At least 137 killed
Scores of people have died in the deadliest suspected jihadist massacre ever to hit Niger, the government said Monday, underscoring the huge security challenge facing new President Mohamed Bazoum.
Government spokesman Zakaria Abdourahamane said 137 people had died in Sunday's raids in villages near Niger's border with Mali.
"In treating civilian populations systematically as targets now, these armed bandits have gone a step further into horror and brutality," Abdourahamane said in a statement read on public television.
Announcing three days of national mourning for the victims, he vowed that the government would reinforce security in the region and bring "the perpetrators of these cowardly and criminal acts" to justice.
Gunmen arriving on motorbikes attacked the villages of Intazayene, Bakorat and Wistane on Sunday, shooting "at everything which moved," a local official said.
The jump in the death toll, which had been given as at least 60 earlier Monday, would make Sunday's attacks the deadliest ever committed by suspected jihadists in Niger.
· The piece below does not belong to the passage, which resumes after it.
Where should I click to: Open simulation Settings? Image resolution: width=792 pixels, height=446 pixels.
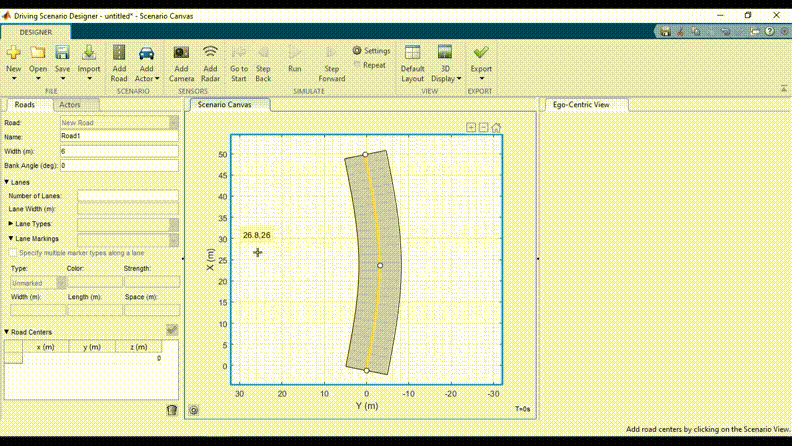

It brings the number of fatalities in the Mali-Niger border region to 236 in just over a week.
The world's poorest nation according to the UN's development rankings for 189 countries, Niger is also struggling with Islamist insurgencies that have spilled over from Mali and Nigeria.
Hundreds of lives have been lost, nearly half a million people have fled their homes, and devastating damage has been inflicted in the former French colony. Niger is part of a France-backed alliance of countries in the Sahel region known as the G5. A contingent of 1,200 troops from the Chadian army, considered the region's toughest, has been deployed under the G5 banner.